# Activity
Every line holding the string "title" should be copied out of the listing.

◇ ◇ ◇

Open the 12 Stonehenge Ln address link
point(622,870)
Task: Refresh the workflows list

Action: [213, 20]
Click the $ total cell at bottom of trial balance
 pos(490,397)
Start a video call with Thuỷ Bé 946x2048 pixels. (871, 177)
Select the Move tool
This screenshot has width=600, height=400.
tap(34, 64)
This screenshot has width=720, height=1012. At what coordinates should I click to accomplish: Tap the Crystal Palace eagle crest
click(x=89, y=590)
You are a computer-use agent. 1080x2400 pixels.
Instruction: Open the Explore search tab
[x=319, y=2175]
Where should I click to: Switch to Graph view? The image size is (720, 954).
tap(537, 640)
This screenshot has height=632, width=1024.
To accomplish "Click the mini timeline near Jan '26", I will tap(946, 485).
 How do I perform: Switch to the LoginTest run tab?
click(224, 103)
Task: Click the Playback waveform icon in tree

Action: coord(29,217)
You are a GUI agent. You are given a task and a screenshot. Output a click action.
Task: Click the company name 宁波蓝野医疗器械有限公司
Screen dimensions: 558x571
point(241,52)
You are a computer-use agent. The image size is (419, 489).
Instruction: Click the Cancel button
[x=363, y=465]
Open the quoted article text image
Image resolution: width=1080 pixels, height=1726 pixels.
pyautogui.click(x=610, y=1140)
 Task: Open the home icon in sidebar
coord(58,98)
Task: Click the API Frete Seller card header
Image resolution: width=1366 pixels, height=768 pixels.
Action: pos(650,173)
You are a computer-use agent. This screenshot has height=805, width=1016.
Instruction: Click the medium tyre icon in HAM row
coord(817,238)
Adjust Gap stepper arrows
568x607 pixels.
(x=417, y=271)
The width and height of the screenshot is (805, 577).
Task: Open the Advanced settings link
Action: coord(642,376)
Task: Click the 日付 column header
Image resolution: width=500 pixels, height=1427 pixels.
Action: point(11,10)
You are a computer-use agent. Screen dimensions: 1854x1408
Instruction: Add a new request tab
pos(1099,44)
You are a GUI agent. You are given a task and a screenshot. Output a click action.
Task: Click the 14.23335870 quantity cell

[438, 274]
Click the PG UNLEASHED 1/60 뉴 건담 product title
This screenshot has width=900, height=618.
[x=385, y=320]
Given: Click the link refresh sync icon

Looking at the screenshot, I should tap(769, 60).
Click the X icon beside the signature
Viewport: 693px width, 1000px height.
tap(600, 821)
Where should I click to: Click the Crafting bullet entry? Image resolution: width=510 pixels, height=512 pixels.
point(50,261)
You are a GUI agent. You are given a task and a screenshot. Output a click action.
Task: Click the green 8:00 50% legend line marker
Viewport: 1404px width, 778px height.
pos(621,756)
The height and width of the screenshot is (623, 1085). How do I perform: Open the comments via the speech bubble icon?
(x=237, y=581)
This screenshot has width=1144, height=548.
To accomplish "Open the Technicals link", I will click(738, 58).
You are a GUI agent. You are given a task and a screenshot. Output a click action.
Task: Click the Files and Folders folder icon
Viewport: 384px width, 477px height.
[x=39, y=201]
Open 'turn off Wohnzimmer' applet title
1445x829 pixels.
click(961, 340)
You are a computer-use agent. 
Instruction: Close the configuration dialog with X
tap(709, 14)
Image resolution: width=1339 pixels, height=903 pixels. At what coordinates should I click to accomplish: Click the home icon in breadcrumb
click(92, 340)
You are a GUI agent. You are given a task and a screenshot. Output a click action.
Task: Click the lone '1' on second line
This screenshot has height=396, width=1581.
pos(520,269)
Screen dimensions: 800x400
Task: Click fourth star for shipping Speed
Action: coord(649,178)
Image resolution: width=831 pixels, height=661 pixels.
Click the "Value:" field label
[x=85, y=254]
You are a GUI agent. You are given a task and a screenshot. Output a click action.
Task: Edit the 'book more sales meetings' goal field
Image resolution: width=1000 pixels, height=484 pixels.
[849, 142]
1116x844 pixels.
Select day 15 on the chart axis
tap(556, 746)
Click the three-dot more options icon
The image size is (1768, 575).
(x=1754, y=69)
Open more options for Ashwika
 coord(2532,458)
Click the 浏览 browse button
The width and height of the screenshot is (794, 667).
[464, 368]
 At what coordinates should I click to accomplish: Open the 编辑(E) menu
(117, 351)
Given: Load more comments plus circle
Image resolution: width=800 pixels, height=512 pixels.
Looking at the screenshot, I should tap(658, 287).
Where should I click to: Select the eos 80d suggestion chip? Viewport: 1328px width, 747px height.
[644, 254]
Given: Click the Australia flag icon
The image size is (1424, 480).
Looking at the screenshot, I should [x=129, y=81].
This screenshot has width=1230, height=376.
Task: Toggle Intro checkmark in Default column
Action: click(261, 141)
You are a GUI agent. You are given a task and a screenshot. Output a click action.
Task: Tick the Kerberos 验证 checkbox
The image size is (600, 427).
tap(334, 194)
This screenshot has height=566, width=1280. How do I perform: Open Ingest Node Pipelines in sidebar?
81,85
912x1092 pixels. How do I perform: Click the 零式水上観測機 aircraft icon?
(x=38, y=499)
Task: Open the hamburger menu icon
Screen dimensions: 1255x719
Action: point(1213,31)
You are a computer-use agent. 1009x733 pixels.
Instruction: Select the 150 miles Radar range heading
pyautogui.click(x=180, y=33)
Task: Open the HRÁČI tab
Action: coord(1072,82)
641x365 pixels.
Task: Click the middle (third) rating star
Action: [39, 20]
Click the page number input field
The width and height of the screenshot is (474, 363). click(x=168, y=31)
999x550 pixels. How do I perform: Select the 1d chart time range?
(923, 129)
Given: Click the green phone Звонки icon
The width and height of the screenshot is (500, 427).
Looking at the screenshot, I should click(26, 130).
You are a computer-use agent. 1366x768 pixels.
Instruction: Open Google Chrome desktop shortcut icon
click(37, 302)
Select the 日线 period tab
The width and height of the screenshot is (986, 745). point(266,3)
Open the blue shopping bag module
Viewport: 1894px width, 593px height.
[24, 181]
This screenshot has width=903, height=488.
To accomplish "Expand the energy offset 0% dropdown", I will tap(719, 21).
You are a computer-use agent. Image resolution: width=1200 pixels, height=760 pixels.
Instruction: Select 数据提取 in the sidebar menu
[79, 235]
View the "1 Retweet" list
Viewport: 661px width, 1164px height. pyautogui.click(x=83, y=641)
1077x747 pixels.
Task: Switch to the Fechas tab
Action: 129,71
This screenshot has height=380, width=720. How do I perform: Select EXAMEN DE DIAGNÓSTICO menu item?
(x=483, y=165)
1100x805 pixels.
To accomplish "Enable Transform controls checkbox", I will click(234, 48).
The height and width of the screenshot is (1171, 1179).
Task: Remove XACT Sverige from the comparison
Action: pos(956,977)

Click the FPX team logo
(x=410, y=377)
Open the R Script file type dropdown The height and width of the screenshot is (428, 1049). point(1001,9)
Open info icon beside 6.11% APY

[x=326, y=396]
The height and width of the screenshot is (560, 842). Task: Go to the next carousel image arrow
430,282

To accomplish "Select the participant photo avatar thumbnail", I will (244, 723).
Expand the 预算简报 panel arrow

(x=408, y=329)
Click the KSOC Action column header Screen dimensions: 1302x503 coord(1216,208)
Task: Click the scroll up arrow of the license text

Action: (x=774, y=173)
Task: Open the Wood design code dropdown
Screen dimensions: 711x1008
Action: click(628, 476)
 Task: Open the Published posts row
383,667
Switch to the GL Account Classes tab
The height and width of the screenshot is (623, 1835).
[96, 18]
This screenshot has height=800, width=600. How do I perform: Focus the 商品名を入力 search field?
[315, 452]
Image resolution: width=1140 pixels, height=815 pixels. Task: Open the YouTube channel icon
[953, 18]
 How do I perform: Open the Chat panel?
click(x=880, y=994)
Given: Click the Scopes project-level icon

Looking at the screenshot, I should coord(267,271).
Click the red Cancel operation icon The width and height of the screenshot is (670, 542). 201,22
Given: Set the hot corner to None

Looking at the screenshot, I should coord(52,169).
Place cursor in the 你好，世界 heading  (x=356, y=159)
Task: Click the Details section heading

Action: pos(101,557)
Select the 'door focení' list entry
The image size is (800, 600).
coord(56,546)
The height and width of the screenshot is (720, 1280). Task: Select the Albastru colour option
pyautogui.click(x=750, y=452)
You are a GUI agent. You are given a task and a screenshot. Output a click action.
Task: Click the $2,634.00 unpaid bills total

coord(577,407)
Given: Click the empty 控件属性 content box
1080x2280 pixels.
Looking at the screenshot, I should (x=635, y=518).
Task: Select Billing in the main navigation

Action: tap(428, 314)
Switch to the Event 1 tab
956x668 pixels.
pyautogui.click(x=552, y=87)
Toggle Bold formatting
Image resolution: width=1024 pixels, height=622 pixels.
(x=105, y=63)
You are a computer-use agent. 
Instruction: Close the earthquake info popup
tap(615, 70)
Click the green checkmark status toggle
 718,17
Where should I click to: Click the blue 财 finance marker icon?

◇ ◇ ◇

# Answer to the problem
Click the PG UNLEASHED 1/60 뉴 건담 product title
Open 'turn off Wohnzimmer' applet title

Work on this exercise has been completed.